I'll relinquish my second amendment rights, if I never again ahave to live through a year where there are more mass shootings than days. For now, we're just moving out of Texas.
Personally I think there is a link in A-moral violent video games as well as violent music that glorifies killing. Now in saying that please don't construe it with me being an advocate for censorship. I am not, but I think there is a link.
Further if you couple that with young males who have little prospects in this brave new world, fresh out of school or getting ready to graduate, no real direction and probably a hand full of romantic rejections due to being awkward you have a powder keg waiting to happen.
Funny enough in the case of the Texas shooter, after reading his manifesto, I was surprised he did not use explosives. His reasoning where more like Timothy Mcveigh's than many of the other shooters. He does not fit the typical profile.

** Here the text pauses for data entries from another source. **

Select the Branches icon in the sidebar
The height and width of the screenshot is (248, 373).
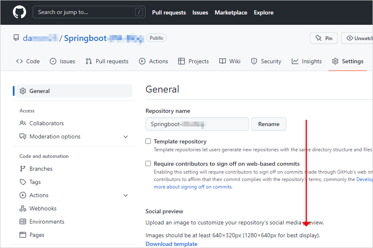tap(24, 169)
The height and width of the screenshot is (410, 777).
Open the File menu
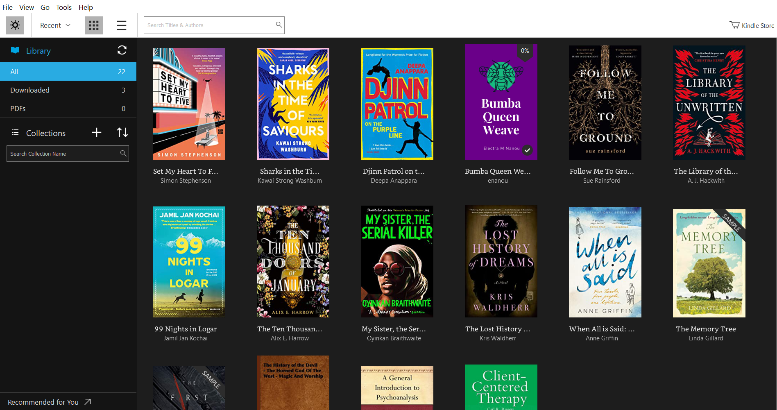coord(7,7)
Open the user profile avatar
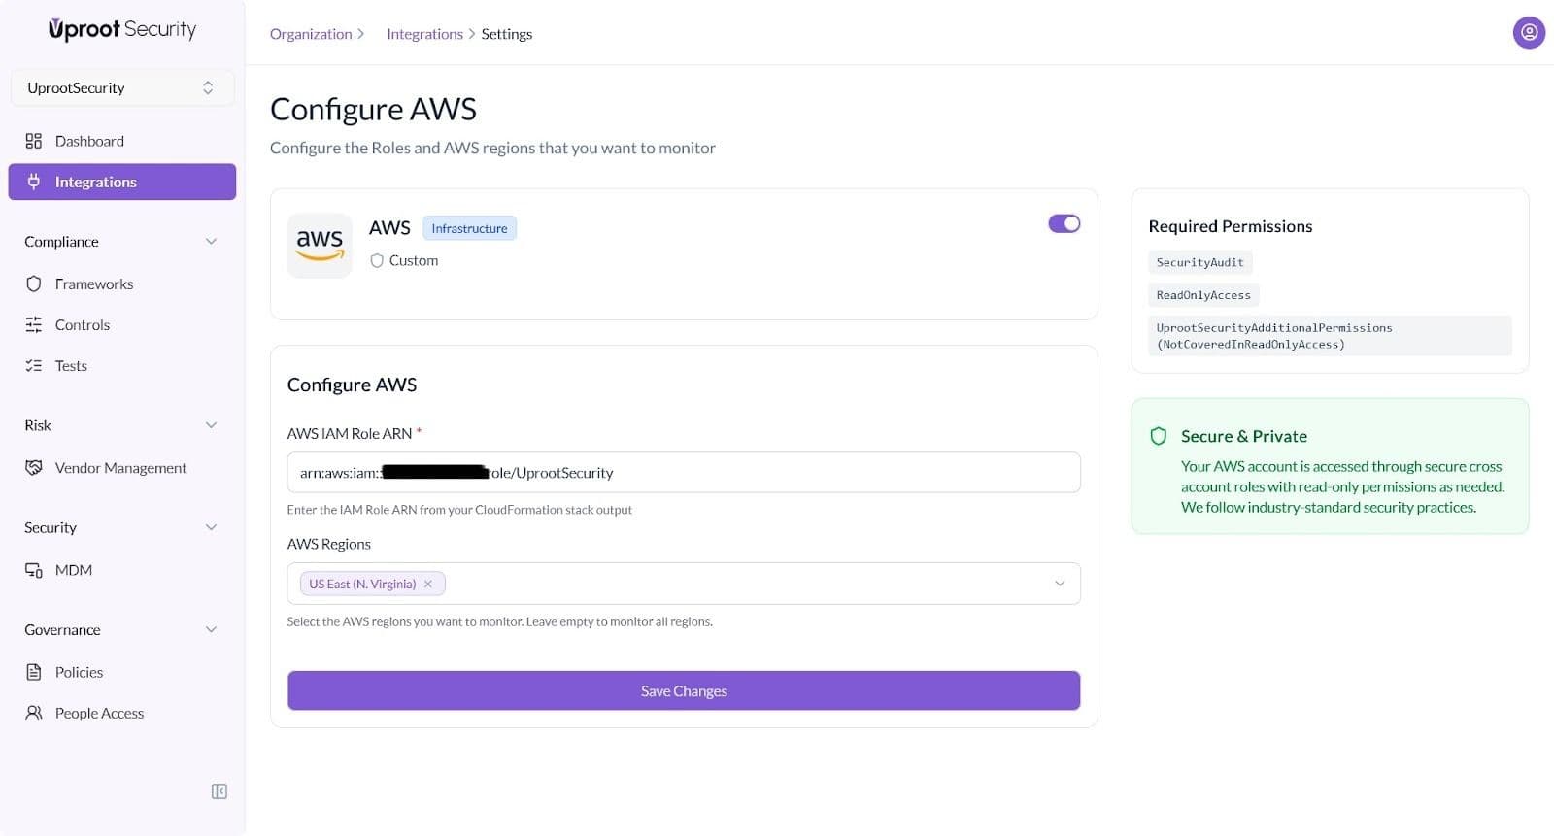Screen dimensions: 1554x836 (1529, 33)
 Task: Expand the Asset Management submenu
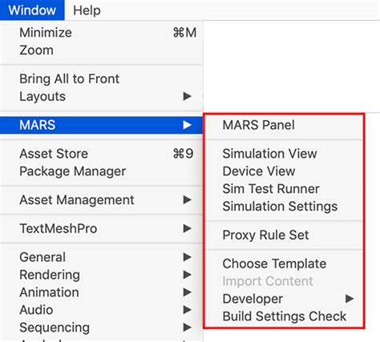(x=101, y=199)
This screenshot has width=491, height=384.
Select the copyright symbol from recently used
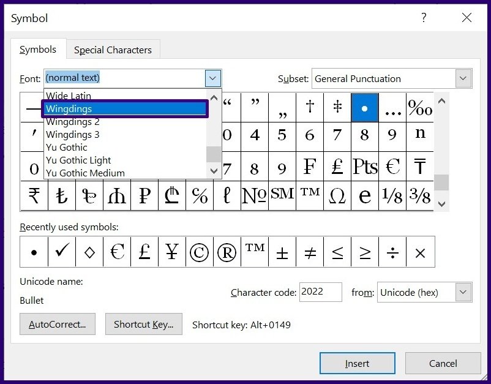pyautogui.click(x=199, y=252)
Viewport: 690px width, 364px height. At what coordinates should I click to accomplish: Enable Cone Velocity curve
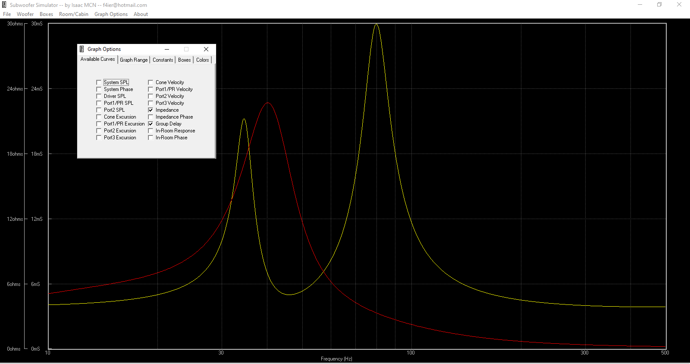tap(151, 82)
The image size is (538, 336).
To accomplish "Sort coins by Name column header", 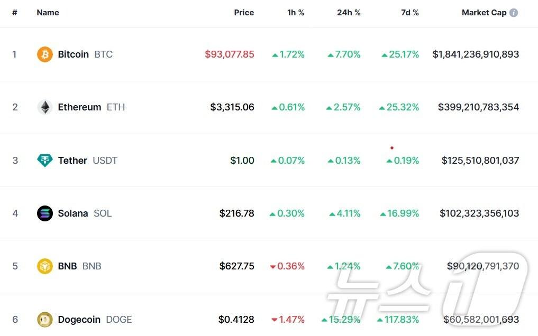I will (48, 13).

Now it's happening in a time of rampant depression, polarization, social isolation, 24-hour news, and social media. That can't be a coincidence.
I think the quarantine is for information in this case. Instead of breathless, stop-the-world coverage of these events, treat them like traffic accidents: “22 people were murdered by a white supremacist terrorist in an El Paso Wal-Mart this afternoon. Now here’s Bob with the weather.”
Gun buyback programs are 1 kind of medicine. Some people won’t take it, but we should try. Maybe we can institute some kind of guns-for-Medicare program (only sorta joking).
Gun control legislation is the inoculation. I don’t think we can get to full-on prohibition in the US without repealing the 2nd amendment, but we can implement licensing and registration requirements and longer waiting periods.
We also need to improve the existing systems. The ATF has a “gun registry”, but it’s not a searchable database. See https://www.thetrace.org/2016/08/atf-non-searchable-database...
I think it isn't absurd today that poor mental health, social isolation, and digital media consumption is making certain segments of the population more likely to violently lash out, and for the countries which afford these people easy access to firearms, the cost will be orders of magnitude higher.
Even if you don't accept easy access to firearms as the root cause, it's definitely a factor. You don't kill 21 people with rocks and sticks.
Cloudflare is a CDN just like many ISP's. And ISP's have had the right to control traffic how they like for decades (within reason of course based on a stipulated contract). They do not provide journalistic services, or speech services, or editorial services. They provide infrastructure. So it's not like Facebook or Twitter which are discussion areas.
Do I need to know Cloudflare’s opinion on gun control, religion, abortion, or any number of other irrelevant topics? Nope. Do I appreciate that they terminated 8chan? 95% yes and 5% reluctant yes. In conjunction with that, so I want to know their policy stance on freedom of content on their platform? 100% yes.
So yes, let's all sit on our hands say there's nothing we can do and now isn't the right time to have this discussion and wonder why these tragedies continue to happen.
Maybe we as a society need to decide that some things are just beyond the pale. Trying to indoctrinate young people into ideologies of hatred doesn't promote free and open discourse, it shuts it down. Let's just take sites like his off the Internet - nothing of value will be lost.